Thursday, July 16, 2015

Post-9/11 Noir: The Good Physician by Kent Harrington

Published in 2008, Kent Harrington's The Good Physician is arguably the best of the post-9/11 crime novels. The author of two contemporary noir classics, Dia de Los Muertos and Red Jungle, Harrington is adept at creating believable characters and ever-tightening plots in which choices are gradually narrowed down to their existential essentials.

That Harrington opted to publish The Good Physician with Dennis McMillan's rather than try his luck with a mainstream publisher, is interesting in itself. I don't know if that was a conscious choice on Harrington's part, though it wouldn't surprise me to learn the book might have been too hot for mainstream publishers. It's not that it's politically radical, though it is radically humane.
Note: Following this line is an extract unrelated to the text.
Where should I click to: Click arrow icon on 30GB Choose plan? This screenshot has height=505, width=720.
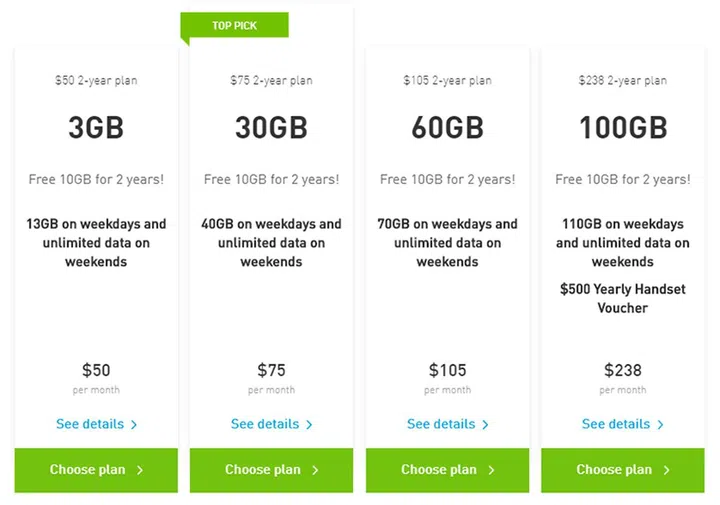[x=315, y=470]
As Michael Connelly says in his touching afterward, "The book has a painter's soul and a terrorist's conscience...[Don't] we wish we all had the same journey, to a place where one choice could vanquish all the wrong we have done before it."


The Good Physician centres on a young doctor, Collin, who, after 9/11, wants to make a contribution to the war on terrorism, so signs up as a CIA doctor in Mexico City. There he is called to witnesses various acts of torture, which, as a doctor, he can't abide. In fact, all Collin really wants to do is paint. At the hotel where he lives in true artist fashion, he falls in love with a woman who has suffered an immense loss and is ready to pay the ultimate price while, at the same time, inflict the ultimate damage for her loss. At the same time, the doctor is also treating the wife of the head of the CIA office in Mexico. That man, Alex, who also appears in Red Jungle, The American Boys and Harrington latest The Rat Machine, is effectively Collin's boss. Not without a degree of humanity, he has, through the work he does, become hardened to everyone other than his wife.  When reports have come in that a bomb is passing through Mexico into the US, and Alex and his fellow agent have to stop it, and will do just about anything to do so.

One can imagine Hammett, had he lived into the 21st century, perhaps writing a book like this. It's world-weary like Hammett, but not cynical. It's about loss, but not without hope.  And, of course, it's also one of the best noir-oriented novels I've read for a quite a while. I'm only seven years behind the curve on this one,  but it was worth the wait.